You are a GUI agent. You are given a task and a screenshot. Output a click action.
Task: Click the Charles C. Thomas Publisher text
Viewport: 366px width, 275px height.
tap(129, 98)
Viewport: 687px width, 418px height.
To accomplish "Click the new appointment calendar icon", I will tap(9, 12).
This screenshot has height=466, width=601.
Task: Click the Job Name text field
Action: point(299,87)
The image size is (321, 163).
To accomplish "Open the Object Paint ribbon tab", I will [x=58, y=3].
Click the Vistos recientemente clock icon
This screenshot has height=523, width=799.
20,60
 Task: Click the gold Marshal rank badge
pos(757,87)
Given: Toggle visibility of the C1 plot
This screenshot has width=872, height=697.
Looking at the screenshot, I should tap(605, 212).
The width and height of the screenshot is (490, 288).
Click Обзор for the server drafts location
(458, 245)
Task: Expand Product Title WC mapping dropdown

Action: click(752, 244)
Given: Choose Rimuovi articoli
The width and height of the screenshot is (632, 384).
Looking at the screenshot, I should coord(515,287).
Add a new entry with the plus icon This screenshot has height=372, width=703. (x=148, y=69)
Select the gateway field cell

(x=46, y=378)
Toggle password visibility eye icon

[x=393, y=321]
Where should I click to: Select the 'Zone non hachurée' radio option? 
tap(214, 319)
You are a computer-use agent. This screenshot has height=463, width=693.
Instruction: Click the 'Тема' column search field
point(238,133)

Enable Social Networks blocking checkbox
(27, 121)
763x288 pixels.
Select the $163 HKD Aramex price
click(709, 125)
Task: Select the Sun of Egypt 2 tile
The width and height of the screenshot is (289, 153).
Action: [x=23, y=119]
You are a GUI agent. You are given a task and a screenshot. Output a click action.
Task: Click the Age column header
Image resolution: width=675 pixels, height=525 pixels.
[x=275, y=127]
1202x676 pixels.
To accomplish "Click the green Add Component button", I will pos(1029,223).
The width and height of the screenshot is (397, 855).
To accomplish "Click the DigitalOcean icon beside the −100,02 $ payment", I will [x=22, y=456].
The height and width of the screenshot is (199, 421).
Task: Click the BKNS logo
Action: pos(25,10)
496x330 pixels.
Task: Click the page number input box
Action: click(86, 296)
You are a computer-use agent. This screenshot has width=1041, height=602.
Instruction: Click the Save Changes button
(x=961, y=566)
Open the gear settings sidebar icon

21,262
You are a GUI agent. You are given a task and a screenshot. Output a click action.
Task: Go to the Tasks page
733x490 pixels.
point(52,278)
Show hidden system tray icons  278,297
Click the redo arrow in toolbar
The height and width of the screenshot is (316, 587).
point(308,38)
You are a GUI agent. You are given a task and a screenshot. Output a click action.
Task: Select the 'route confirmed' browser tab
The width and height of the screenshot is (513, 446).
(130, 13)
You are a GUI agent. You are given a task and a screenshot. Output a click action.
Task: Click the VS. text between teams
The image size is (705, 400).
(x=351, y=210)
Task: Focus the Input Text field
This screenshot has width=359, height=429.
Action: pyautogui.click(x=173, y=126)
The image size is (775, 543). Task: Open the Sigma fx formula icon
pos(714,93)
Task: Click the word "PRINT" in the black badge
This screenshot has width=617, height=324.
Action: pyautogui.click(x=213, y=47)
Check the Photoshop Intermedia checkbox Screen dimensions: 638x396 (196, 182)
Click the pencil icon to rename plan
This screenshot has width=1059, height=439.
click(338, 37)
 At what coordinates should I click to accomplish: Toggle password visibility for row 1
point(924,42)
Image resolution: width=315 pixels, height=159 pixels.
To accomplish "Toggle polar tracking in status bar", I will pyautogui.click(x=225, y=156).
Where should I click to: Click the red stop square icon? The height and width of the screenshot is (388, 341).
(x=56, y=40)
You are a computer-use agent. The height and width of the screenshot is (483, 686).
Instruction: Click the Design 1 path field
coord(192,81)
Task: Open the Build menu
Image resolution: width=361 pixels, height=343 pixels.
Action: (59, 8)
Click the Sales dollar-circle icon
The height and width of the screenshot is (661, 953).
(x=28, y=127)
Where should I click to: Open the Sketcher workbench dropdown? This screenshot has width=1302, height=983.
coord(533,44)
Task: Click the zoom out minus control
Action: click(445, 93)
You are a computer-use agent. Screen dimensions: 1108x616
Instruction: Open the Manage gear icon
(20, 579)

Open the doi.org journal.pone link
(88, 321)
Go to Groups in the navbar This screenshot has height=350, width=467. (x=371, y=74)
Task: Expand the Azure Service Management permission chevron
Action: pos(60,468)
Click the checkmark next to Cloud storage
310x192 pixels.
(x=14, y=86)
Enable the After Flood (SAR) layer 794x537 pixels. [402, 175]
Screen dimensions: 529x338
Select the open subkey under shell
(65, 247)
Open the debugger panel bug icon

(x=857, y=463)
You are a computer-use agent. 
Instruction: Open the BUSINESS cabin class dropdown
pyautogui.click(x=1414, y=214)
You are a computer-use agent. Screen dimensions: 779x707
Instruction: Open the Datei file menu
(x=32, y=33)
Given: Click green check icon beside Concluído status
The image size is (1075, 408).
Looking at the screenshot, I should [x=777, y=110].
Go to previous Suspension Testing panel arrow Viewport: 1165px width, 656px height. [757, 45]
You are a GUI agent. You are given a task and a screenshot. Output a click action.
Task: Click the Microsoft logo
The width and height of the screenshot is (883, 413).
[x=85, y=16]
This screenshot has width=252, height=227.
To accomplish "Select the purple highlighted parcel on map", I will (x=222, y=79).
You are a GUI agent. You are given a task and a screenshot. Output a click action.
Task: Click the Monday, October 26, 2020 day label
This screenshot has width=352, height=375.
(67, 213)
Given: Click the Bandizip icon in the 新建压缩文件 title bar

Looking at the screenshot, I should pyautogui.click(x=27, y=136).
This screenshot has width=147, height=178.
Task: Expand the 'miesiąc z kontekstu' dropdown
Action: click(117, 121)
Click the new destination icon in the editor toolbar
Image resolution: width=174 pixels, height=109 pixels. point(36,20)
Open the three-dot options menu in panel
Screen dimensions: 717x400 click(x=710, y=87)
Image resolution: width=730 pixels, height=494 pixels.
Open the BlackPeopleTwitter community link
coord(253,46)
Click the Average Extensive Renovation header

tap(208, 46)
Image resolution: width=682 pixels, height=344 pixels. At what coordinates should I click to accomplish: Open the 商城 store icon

Requirement: All of the entries above should be output exactly as they are.

Response area:
You are a GUI agent. You are given a task and a screenshot. Output a click action.
Task: Click the Charles C. Thomas Publisher text
Viewport: 366px width, 275px height.
tap(129, 98)
Viewport: 687px width, 418px height.
To accomplish "Click the new appointment calendar icon", I will tap(9, 12).
This screenshot has height=466, width=601.
Task: Click the Job Name text field
Action: point(299,87)
The image size is (321, 163).
To accomplish "Open the Object Paint ribbon tab", I will [x=58, y=3].
Click the Vistos recientemente clock icon
This screenshot has height=523, width=799.
20,60
 Task: Click the gold Marshal rank badge
pos(757,87)
Given: Toggle visibility of the C1 plot
This screenshot has width=872, height=697.
Looking at the screenshot, I should tap(605, 212).
The width and height of the screenshot is (490, 288).
Click Обзор for the server drafts location
(458, 245)
Task: Expand Product Title WC mapping dropdown

Action: click(752, 244)
Given: Choose Rimuovi articoli
The width and height of the screenshot is (632, 384).
Looking at the screenshot, I should coord(515,287).
Add a new entry with the plus icon This screenshot has height=372, width=703. (x=148, y=69)
Select the gateway field cell

(x=46, y=378)
Toggle password visibility eye icon

[x=393, y=321]
Where should I click to: Select the 'Zone non hachurée' radio option? 
tap(214, 319)
You are a computer-use agent. This screenshot has height=463, width=693.
Instruction: Click the 'Тема' column search field
point(238,133)

Enable Social Networks blocking checkbox
(27, 121)
763x288 pixels.
Select the $163 HKD Aramex price
click(709, 125)
Task: Select the Sun of Egypt 2 tile
The width and height of the screenshot is (289, 153).
Action: [x=23, y=119]
You are a GUI agent. You are given a task and a screenshot. Output a click action.
Task: Click the Age column header
Image resolution: width=675 pixels, height=525 pixels.
[x=275, y=127]
1202x676 pixels.
To accomplish "Click the green Add Component button", I will pos(1029,223).
The width and height of the screenshot is (397, 855).
To accomplish "Click the DigitalOcean icon beside the −100,02 $ payment", I will [x=22, y=456].
The height and width of the screenshot is (199, 421).
Task: Click the BKNS logo
Action: pos(25,10)
496x330 pixels.
Task: Click the page number input box
Action: click(86, 296)
You are a computer-use agent. This screenshot has width=1041, height=602.
Instruction: Click the Save Changes button
(x=961, y=566)
Open the gear settings sidebar icon

21,262
You are a GUI agent. You are given a task and a screenshot. Output a click action.
Task: Go to the Tasks page
733x490 pixels.
point(52,278)
Show hidden system tray icons  278,297
Click the redo arrow in toolbar
The height and width of the screenshot is (316, 587).
point(308,38)
You are a GUI agent. You are given a task and a screenshot. Output a click action.
Task: Select the 'route confirmed' browser tab
The width and height of the screenshot is (513, 446).
(130, 13)
You are a GUI agent. You are given a task and a screenshot. Output a click action.
Task: Click the VS. text between teams
The image size is (705, 400).
(x=351, y=210)
Task: Focus the Input Text field
This screenshot has width=359, height=429.
Action: pyautogui.click(x=173, y=126)
The image size is (775, 543). Task: Open the Sigma fx formula icon
pos(714,93)
Task: Click the word "PRINT" in the black badge
This screenshot has width=617, height=324.
Action: pyautogui.click(x=213, y=47)
Check the Photoshop Intermedia checkbox Screen dimensions: 638x396 (196, 182)
Click the pencil icon to rename plan
This screenshot has width=1059, height=439.
click(338, 37)
 At what coordinates should I click to accomplish: Toggle password visibility for row 1
point(924,42)
Image resolution: width=315 pixels, height=159 pixels.
To accomplish "Toggle polar tracking in status bar", I will pyautogui.click(x=225, y=156).
Where should I click to: Click the red stop square icon? The height and width of the screenshot is (388, 341).
(x=56, y=40)
You are a computer-use agent. The height and width of the screenshot is (483, 686).
Instruction: Click the Design 1 path field
coord(192,81)
Task: Open the Build menu
Image resolution: width=361 pixels, height=343 pixels.
Action: (59, 8)
Click the Sales dollar-circle icon
The height and width of the screenshot is (661, 953).
(x=28, y=127)
Where should I click to: Open the Sketcher workbench dropdown? This screenshot has width=1302, height=983.
coord(533,44)
Task: Click the zoom out minus control
Action: click(445, 93)
You are a computer-use agent. Screen dimensions: 1108x616
Instruction: Open the Manage gear icon
(20, 579)

Open the doi.org journal.pone link
(88, 321)
Go to Groups in the navbar This screenshot has height=350, width=467. (x=371, y=74)
Task: Expand the Azure Service Management permission chevron
Action: pos(60,468)
Click the checkmark next to Cloud storage
310x192 pixels.
(x=14, y=86)
Enable the After Flood (SAR) layer 794x537 pixels. [402, 175]
Screen dimensions: 529x338
Select the open subkey under shell
(65, 247)
Open the debugger panel bug icon

(x=857, y=463)
You are a computer-use agent. 
Instruction: Open the BUSINESS cabin class dropdown
pyautogui.click(x=1414, y=214)
You are a computer-use agent. Screen dimensions: 779x707
Instruction: Open the Datei file menu
(x=32, y=33)
Given: Click green check icon beside Concluído status
The image size is (1075, 408).
Looking at the screenshot, I should [x=777, y=110].
Go to previous Suspension Testing panel arrow Viewport: 1165px width, 656px height. [757, 45]
You are a GUI agent. You are given a task and a screenshot. Output a click action.
Task: Click the Microsoft logo
The width and height of the screenshot is (883, 413).
[x=85, y=16]
This screenshot has width=252, height=227.
To accomplish "Select the purple highlighted parcel on map", I will (x=222, y=79).
You are a GUI agent. You are given a task and a screenshot. Output a click action.
Task: Click the Monday, October 26, 2020 day label
This screenshot has width=352, height=375.
(67, 213)
Given: Click the Bandizip icon in the 新建压缩文件 title bar

Looking at the screenshot, I should pyautogui.click(x=27, y=136).
This screenshot has width=147, height=178.
Task: Expand the 'miesiąc z kontekstu' dropdown
Action: click(117, 121)
Click the new destination icon in the editor toolbar
Image resolution: width=174 pixels, height=109 pixels. point(36,20)
Open the three-dot options menu in panel
Screen dimensions: 717x400 click(x=710, y=87)
Image resolution: width=730 pixels, height=494 pixels.
Open the BlackPeopleTwitter community link
coord(253,46)
Click the Average Extensive Renovation header

tap(208, 46)
Image resolution: width=682 pixels, height=344 pixels. At what coordinates should I click to accomplish: Open the 商城 store icon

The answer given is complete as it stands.